Adding fragrance to cold-process soap
 The thing that makes cold-process soapmaking so fascinating and addictive is that it has a life of its own – it’s a series of chemical reactions that humans have made use of for five thousand years, a process of transformation that seems so unlikely that it’s got the magic of alchemy.
Because these reactions are happening from the moment you combine the lye and the oils, the soap is more open to influence than melt and pour, where you are adding fragrance to a stable, finished product.
Fragrance is usually added to cold-process soap at trace – when a spoonful of the mixture is poured on top of the rest and it doesn't sink in. Some fragrance oils and a few essential oils cause unwanted changes in the soap. The most frustrating thing that can happen: Your batch may seize, ie suddenly go hard when you add the oil - before you have a chance to pour it into moulds!
cinnamon bark
Spicy oils can be tricky.
They often affect colour. Essential oils such as cinnamon and clove will turn your soap brown. You may be perfectly happy with this, as the colour is appropriate!

Spicy fragrances sometimes affect the setting process, and may cause your batch to seize.
So when you use spicy oils or fragrance oils, add them at the first sign of trace, or before, and mix them in by hand, quickly and thoroughly.
The fragrance may have other effects on your batch.
It can develop texture problems: become grainy, oily or otherwise unpleasant.
Most annoying is when saponification isn’t perfect throughout the batch. You are probably using a stick blender or something similar, but this doesn’t actually move everything off the sides of the pot. It’s a really good idea to hand stir as trace approaches, using a spatula to scrape the sides of the pot.
Even then, you may have problems. Sometimes the soap looks fine – nicely homogenous – but it sets with veins or crystals of sodium hydroxide, which makes it a disaster area. It’s the soap around the side of the pot that is especially vulnerable. Make sure you have scraped the side a few times during the mixing process so that soap is incorporated into the body of the pot.
While you are building up experience, it’s a good idea to leave the scrapings behind when you fill your moulds. There is nothing more disheartening than discovering that the last bits you scraped into the middle of your mould have developed veins of sodium hydroxide, ruining the whole lot!
There will be lots of chemical reactions taking place in the 24 hours after you fill your mould, and essential oils can influence some of these.
 Your soap may:notebook
  • Change colour during the curing process
  • Quickly lose fragrance
  • Heat up more than usual
As a soapmaker, always take notes. Write down all the details about the batch you are making. Your notes will be invaluable when the unexpected happens, and will enable you to become well acquainted with your ingredients and equipment. Best of all, they will mean that you won’t make the same mistake twice!
Every batch of essential oil is slightly different, so there are no hard-and-fast rules. Some serious soapmakers test oils before committing themselves to using them in a big batch. They gather all the fragrance and essential oils they are considering using, and prepare a small labelled container for each one – then make some soap and pour into the small containers, stirring in the named oil. This way you get to see which oils cause sudden and extreme reactions.

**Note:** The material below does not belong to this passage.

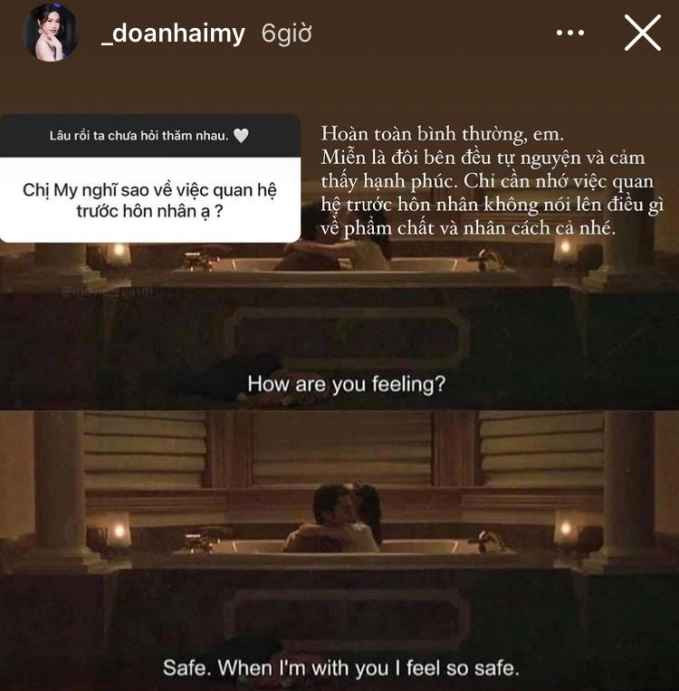Tap the 'How are you feeling?' subtitle
The image size is (679, 691).
pos(347,384)
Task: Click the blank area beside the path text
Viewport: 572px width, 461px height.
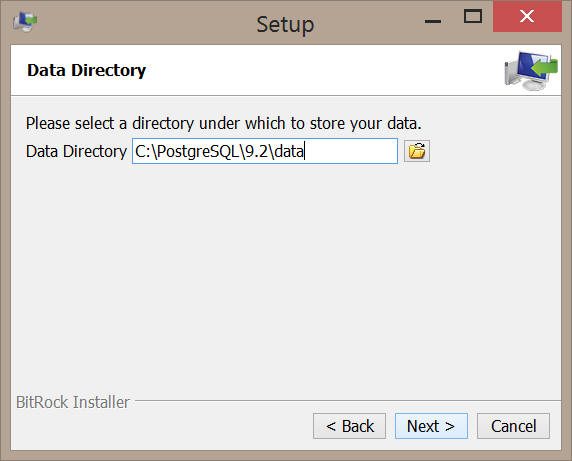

wrapStoring soap to preserve fragrance
You can help retain the fragrance in your soap by storing it wrapped or at least covered. Left exposed to the air, most fragrances evaporate. And it seems to be the expensive oils that evaporate most quickly!

Making gorgeous-smelling soap is a fascinating undertaking. Observe carefully, write down everything, and soon you will develop routines for making perfect soap that looks and smells just the way you want it.